B: A semiprivate room with a roommate who has similar symptoms - Sharing a room with someone exhibiting similar symptoms may lead to escalation of behaviors and lack of supervision.
D: A seclusion room until the client's activity level becomes more subdued - Seclusion should only be used as a last resort for safety concerns and is not appropriate for managing manic symptoms.
A male nurse is assigned to care for a female client who was admitted to the hospital for treatment of injuries following a domestic abuse incident. The client tells the nurse manager she does not want a male nurse as her caregiver. Which of the following nursing responses should the nurse manager make?
- A. "I can arrange for a female assistive personnel to do your personal hygiene care."

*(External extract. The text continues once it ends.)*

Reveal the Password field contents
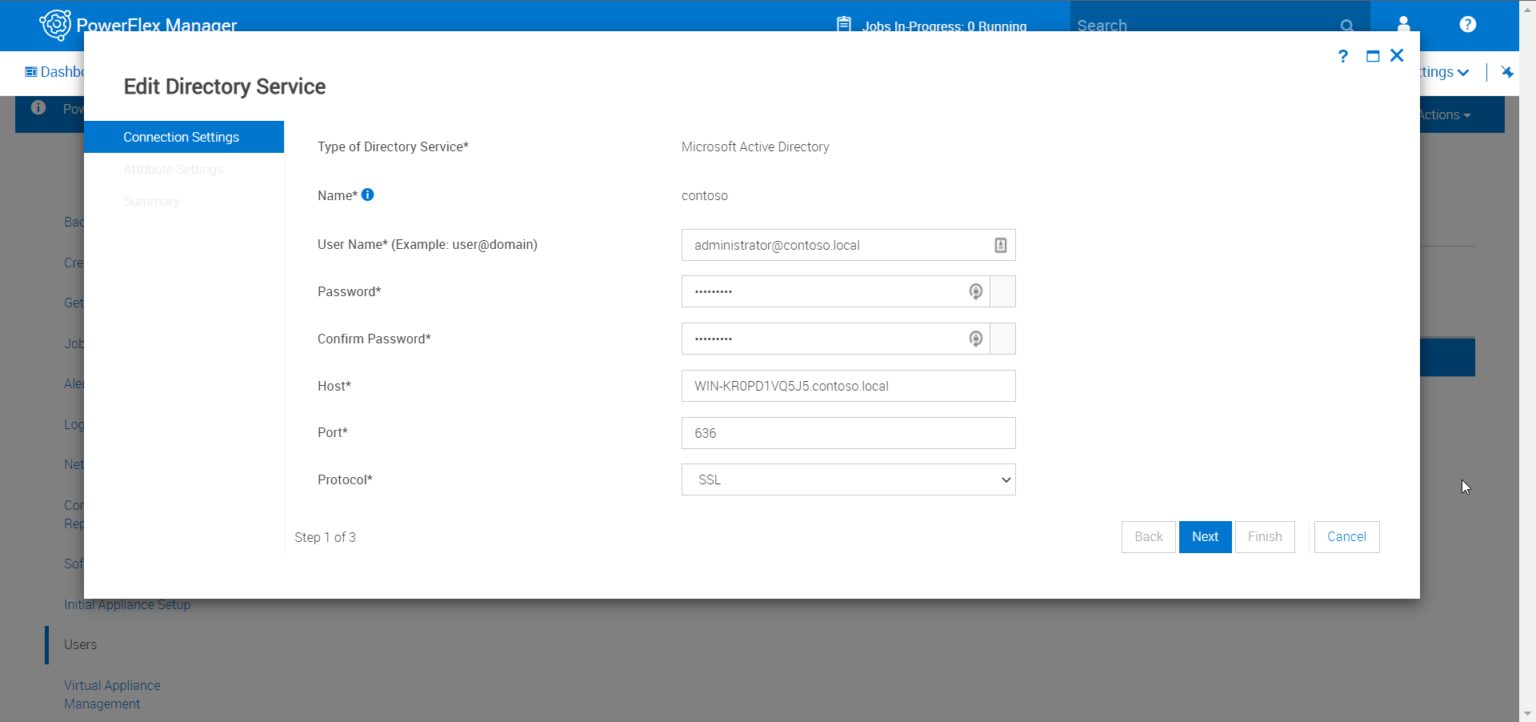1536x722 pixels. (x=975, y=291)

- B. "The nurse assigned to care for you is very capable and cares for other women in this situation."
- C. "Your doctor is a man, so it seems like this should not be a problem."
- D. "I can review the assignments and arrange for a female nurse to care for you."
Correct Answer: D
Rationale: The correct answer is D. The nurse manager should respect the client's wishes and arrange for a female nurse to care for her. This is important for the client's comfort and sense of safety. Option A only addresses personal hygiene care, not overall nursing care. Option B focuses on the nurse's capabilities, not the client's preferences. Option C is dismissive of the client's concerns and does not address the issue directly. It is essential to prioritize the client's feelings and choices in this sensitive situation.